Starting with the line that contains "Screen dimensions: 1024x549" and going through the end of the material below, arrange those lines as a Markdown table with the columns Row and Line, numbering each row and skipping blank lines. Leave the pictures out.

— start RECORDS SHOWN —

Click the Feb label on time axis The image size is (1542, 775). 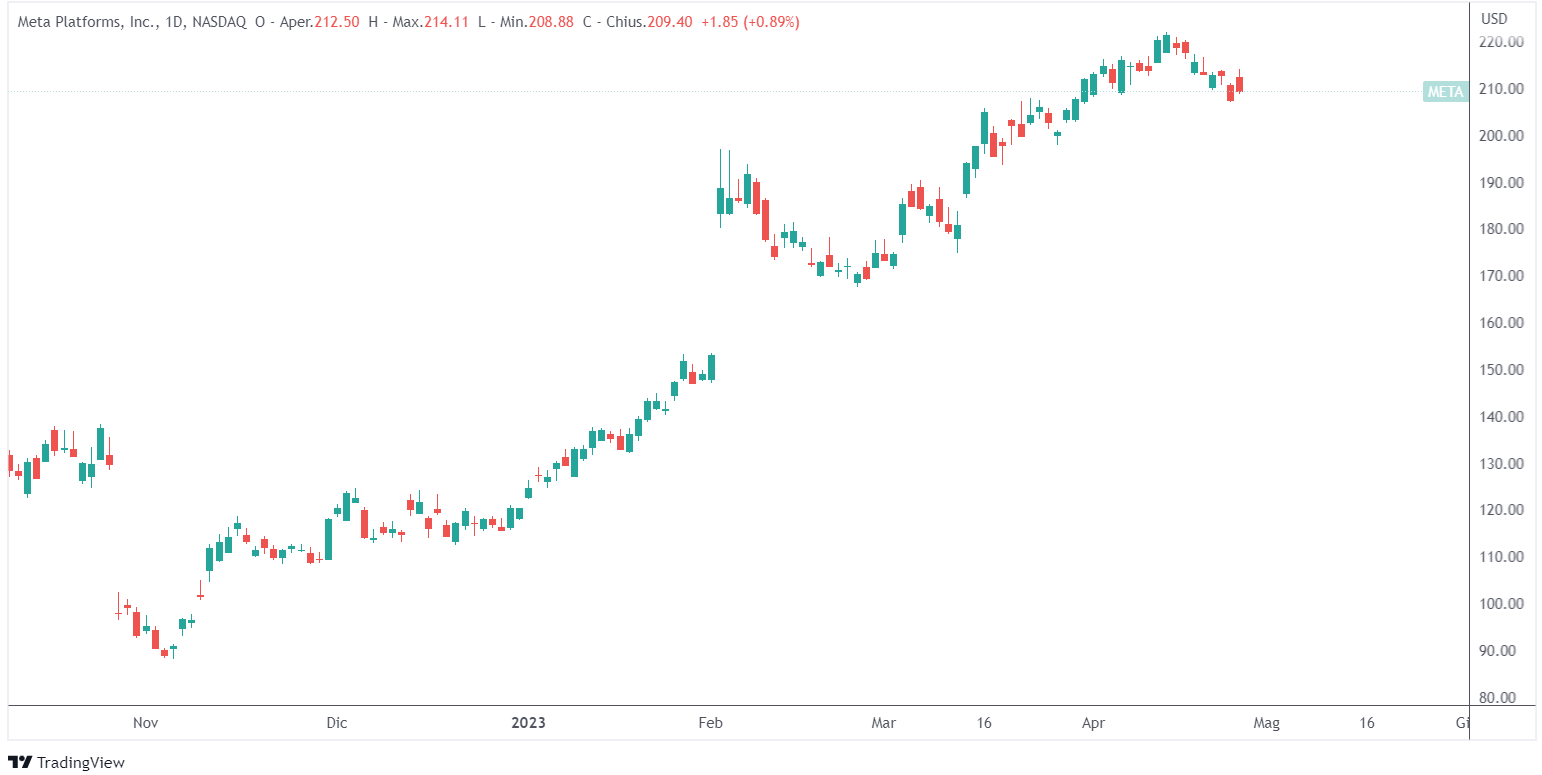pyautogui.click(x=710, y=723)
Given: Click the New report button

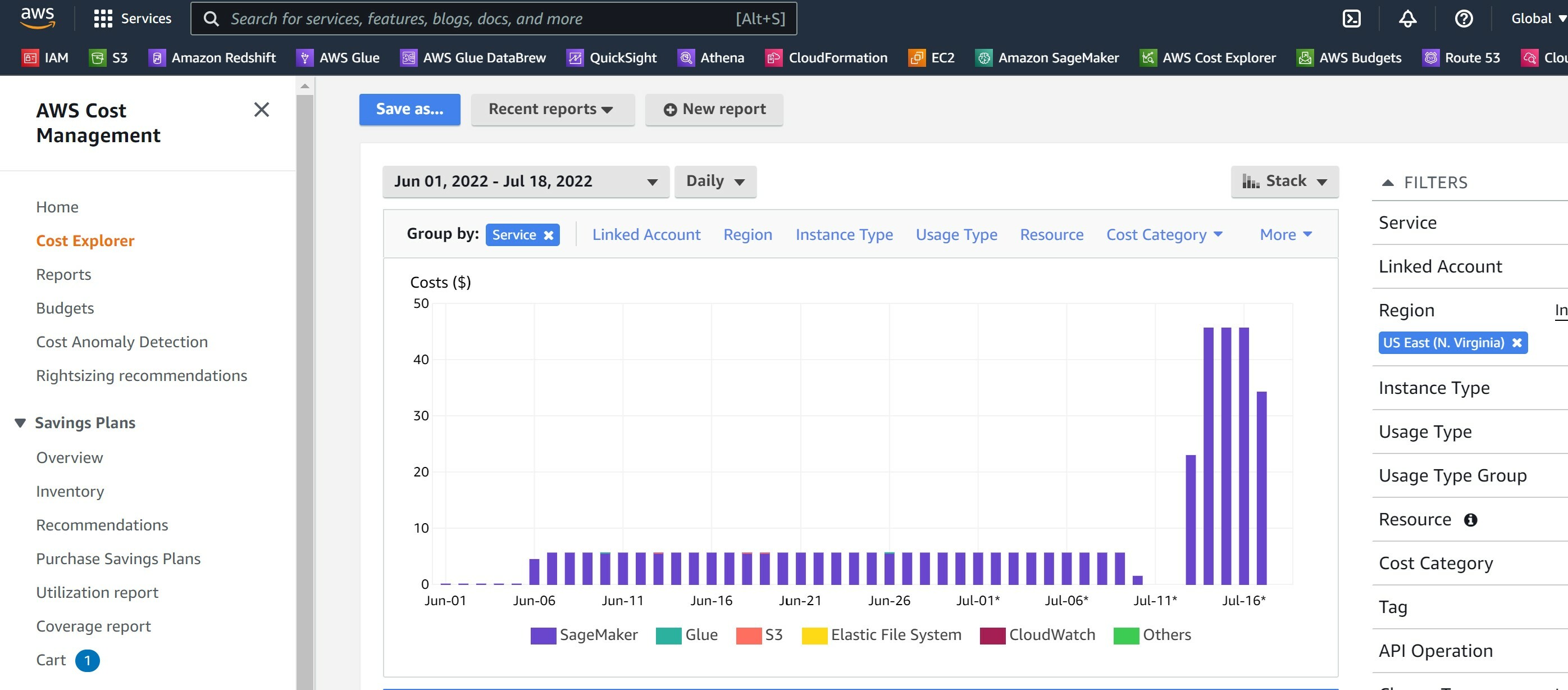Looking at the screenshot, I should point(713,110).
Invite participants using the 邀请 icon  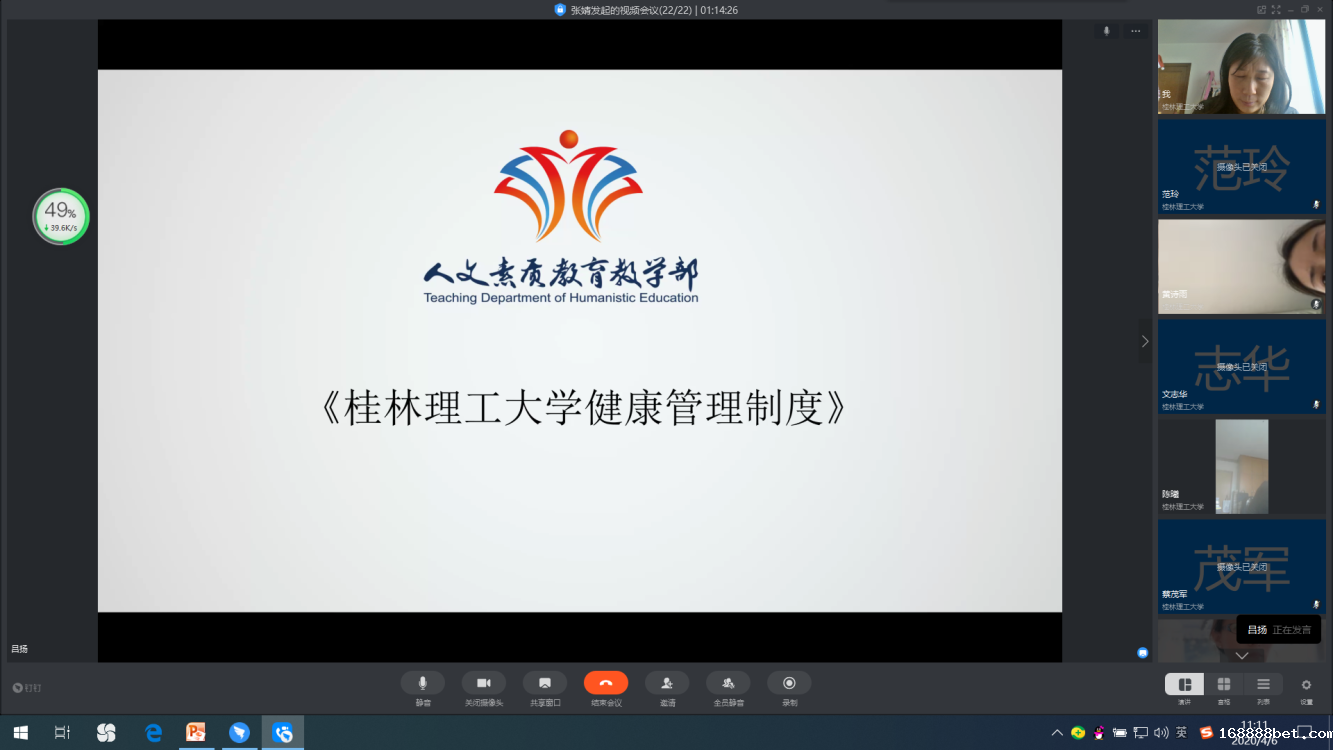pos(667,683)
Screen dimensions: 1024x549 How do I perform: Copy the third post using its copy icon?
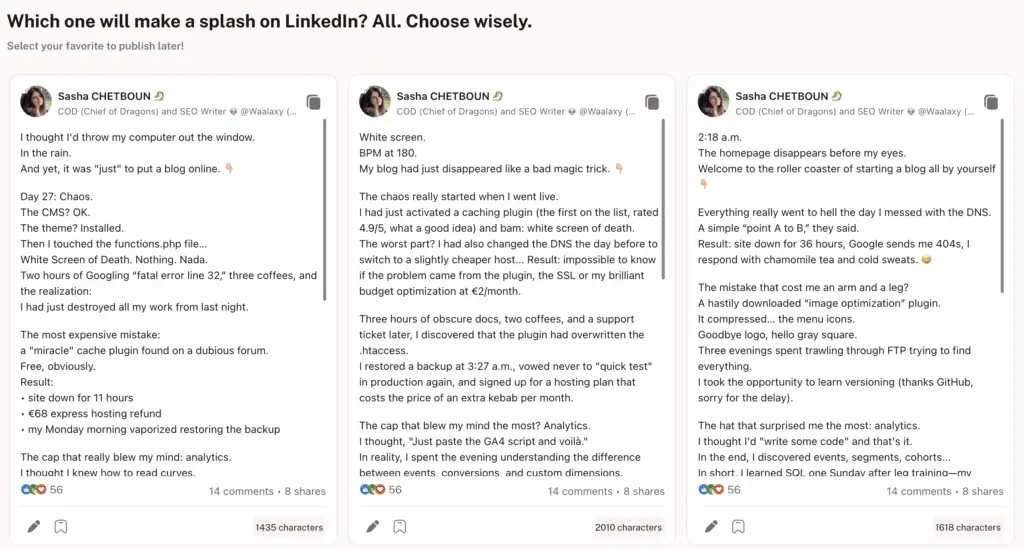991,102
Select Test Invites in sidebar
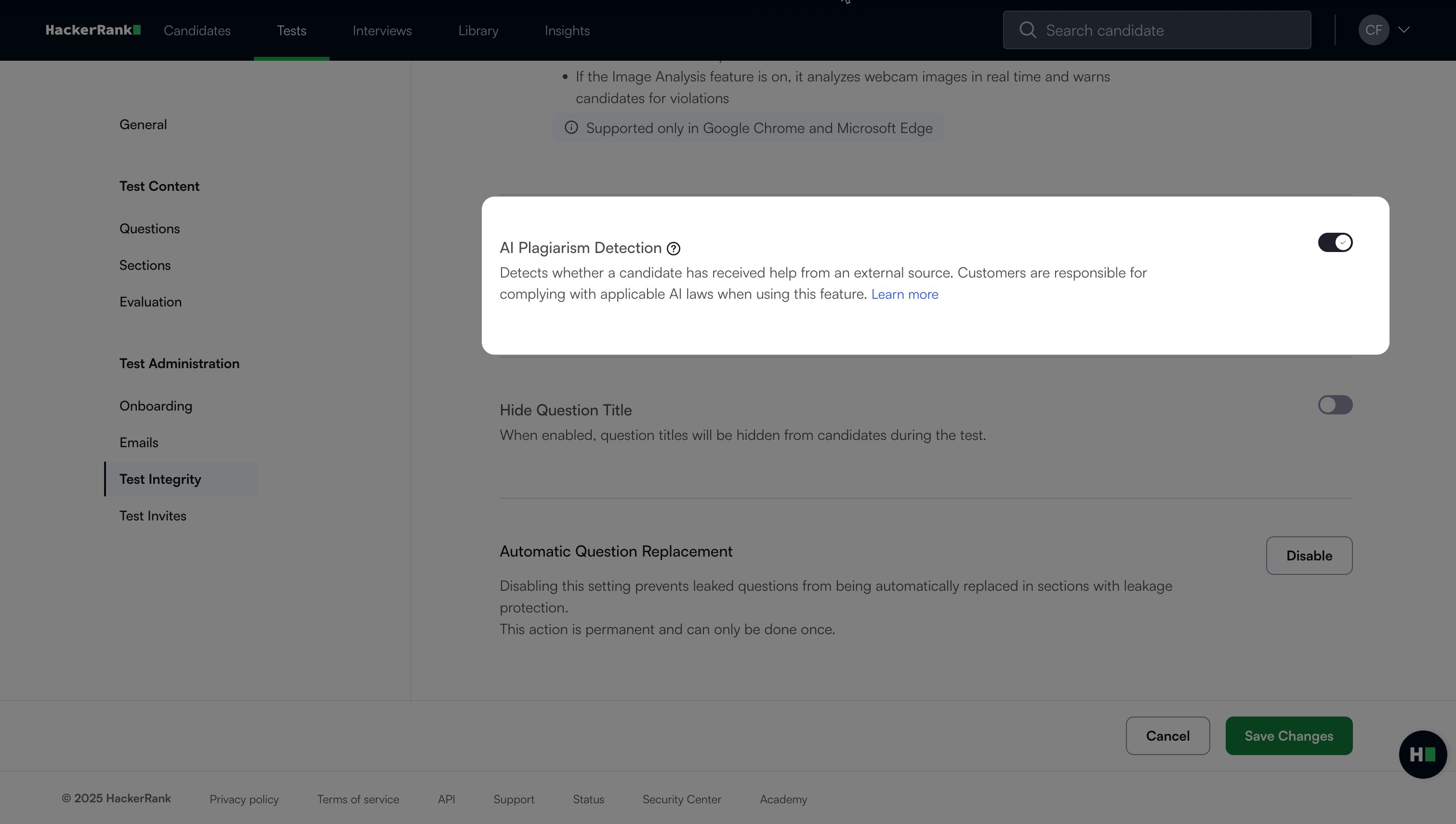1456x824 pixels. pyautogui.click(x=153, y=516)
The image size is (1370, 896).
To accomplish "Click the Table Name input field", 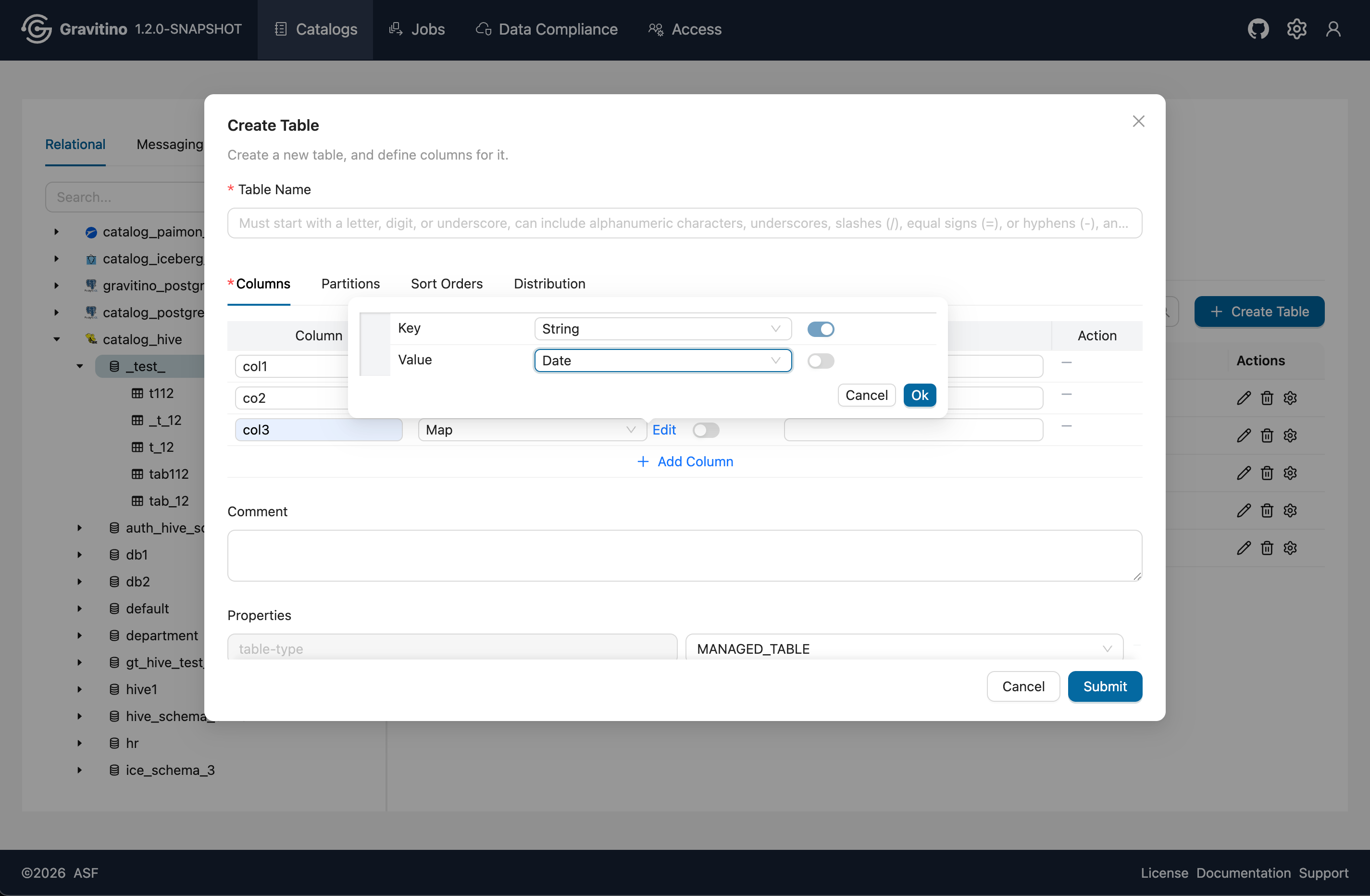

— end RECORDS SHOWN —

FINAL ANSWER:
| Row | Line |
|---|---|
| 1 | Screen dimensions: 1024x549 How do I perform: Copy the third post using its copy icon? |
| 2 | 991,102 |
| 3 | Select Test Invites in sidebar |
| 4 | 1456x824 pixels. pyautogui.click(x=153, y=516) |
| 5 | The image size is (1370, 896). |
| 6 | To accomplish "Click the Table Name input field",  |